筋肉こそ生命活動の原動力。筋肉が活動的になれば、代謝が活性化し、健康で元気な体になります。世の中にはいろいろな「筋肉の常識」がありますが、すべて正しいとは限りません。本連載では、筋肉博士・石井直方先生が、筋肉の正しい知識をやさしく解説していきます。今回のテーマは「足裏の筋力」について。⾜裏の筋⼒を鍛え、「アーチ」を作るには、どんなトレーニングがお勧めなのでしょうか。
足の裏の筋肉は、足の指を動かす短母趾屈筋や母趾外転筋、虫様筋など、手のひらと同様にたくさんのパーツで構成されています。手のひらは虫様筋と指の屈筋群によってお椀型をつくるようにすぼめることができますが、足の裏も同じ。足の屈筋群と虫様筋の筋肉によってアーチをつくります。

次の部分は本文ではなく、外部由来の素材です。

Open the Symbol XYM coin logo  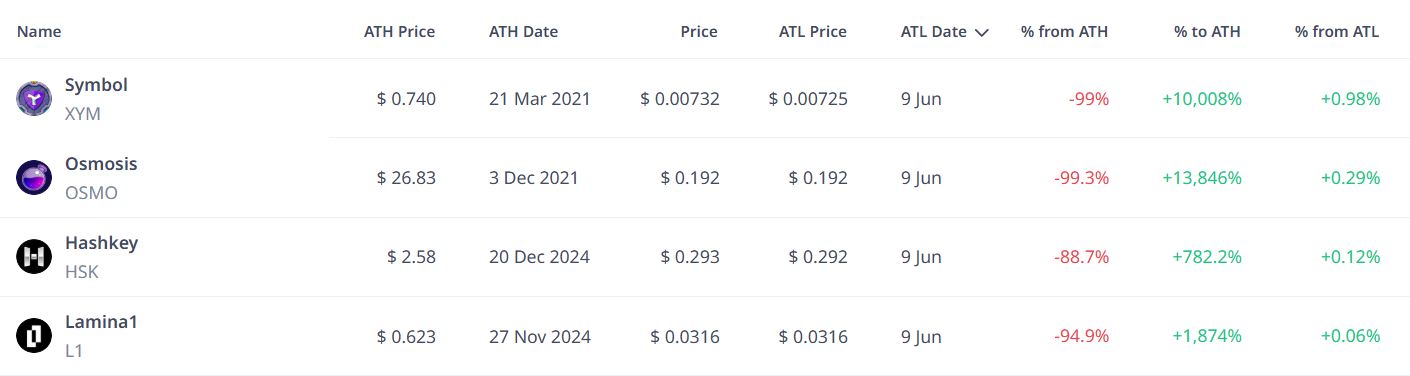click(34, 98)
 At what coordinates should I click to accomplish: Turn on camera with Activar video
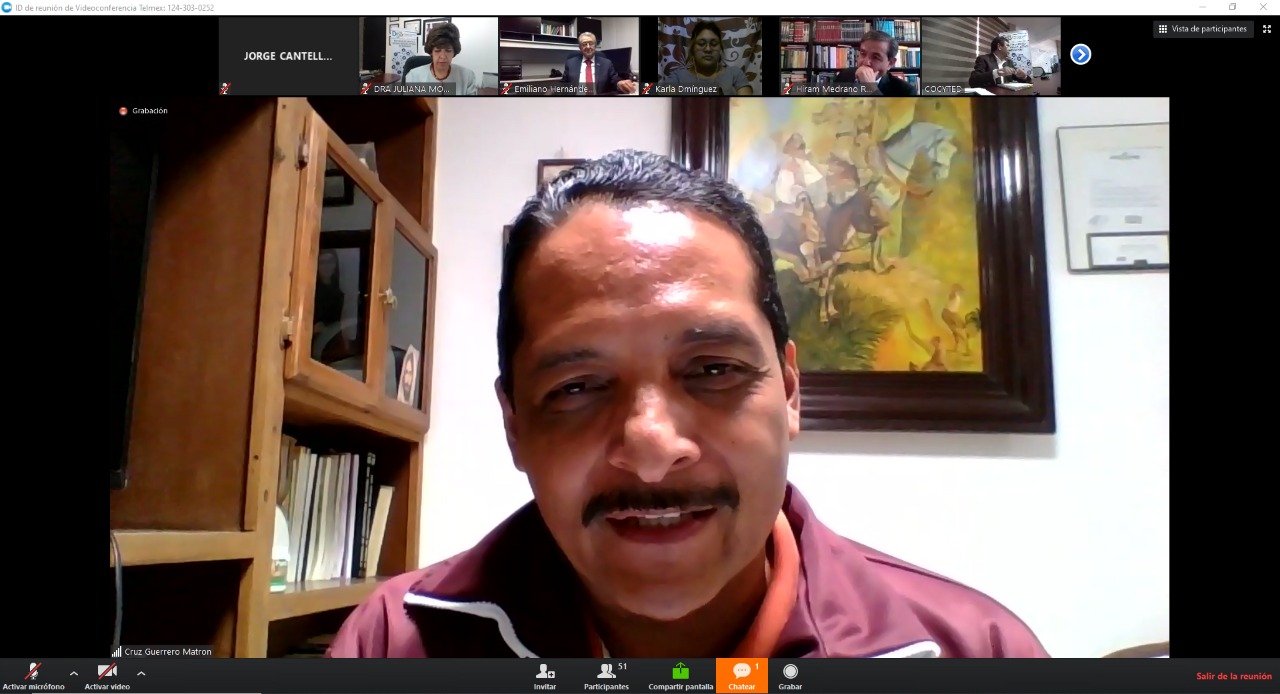(x=107, y=675)
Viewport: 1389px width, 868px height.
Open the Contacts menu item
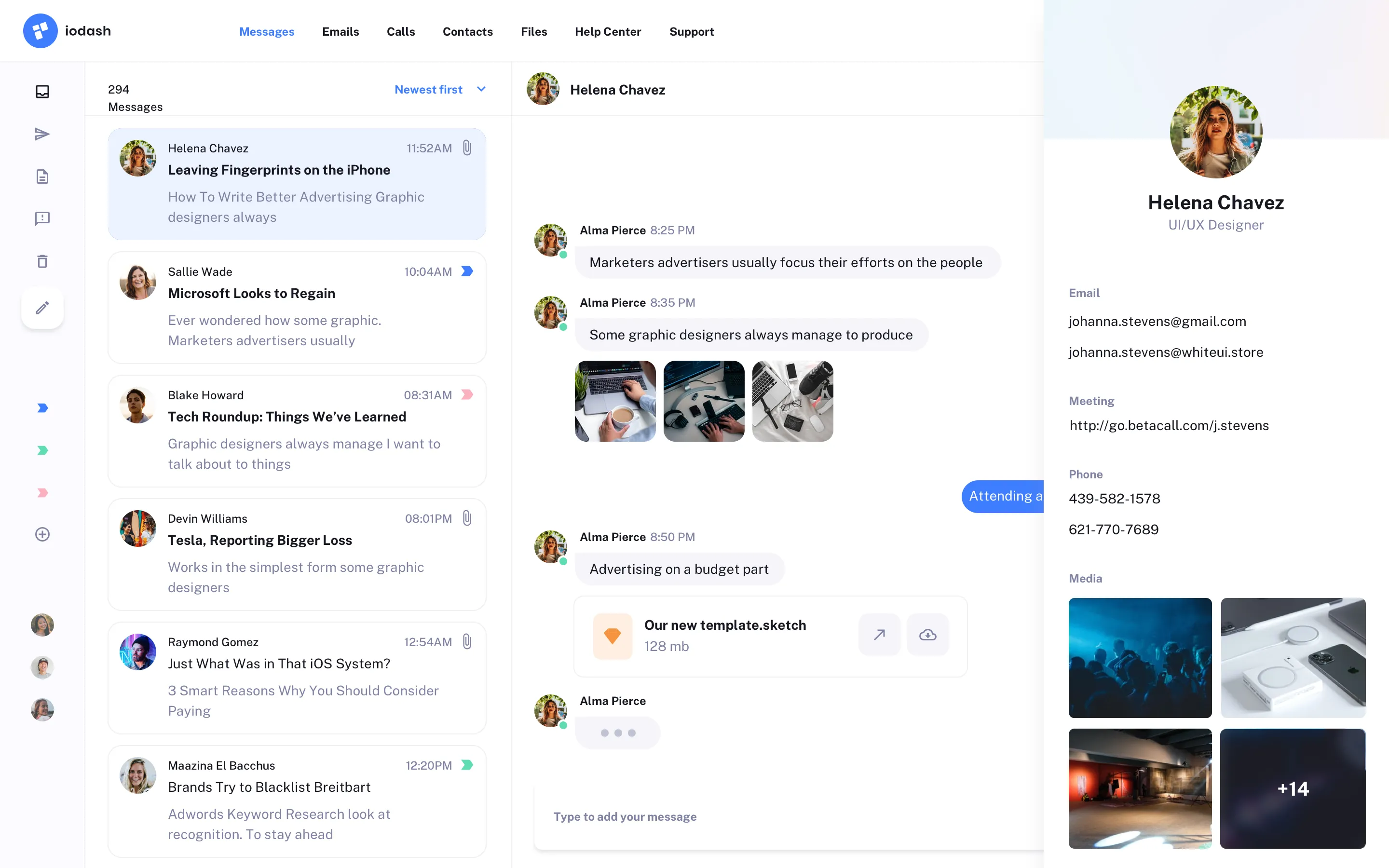[467, 31]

柔道家が畳を踏みしめる。お相撲さんが場外へ出されまいと踏ん張る。ランナーが力強くフィールドを蹴る。これらの動作には、足の裏のアーチが欠かせません。トップアスリートの中には、土踏まずが埋まるほど短母趾屈筋や母趾外転筋が発達している人もいます。一見、偏平足のように見えますが、じつは筋肉が発達している証拠なのです。
足の裏の筋肉を鍛えたら足が速くなるかという質問をよく受けますが、これに関する研究は残念ながらありません。ただ、足の裏のアーチが落ちている人は、走る時のパフォーマンスが悪かったり、疲れやすいという報告はあります。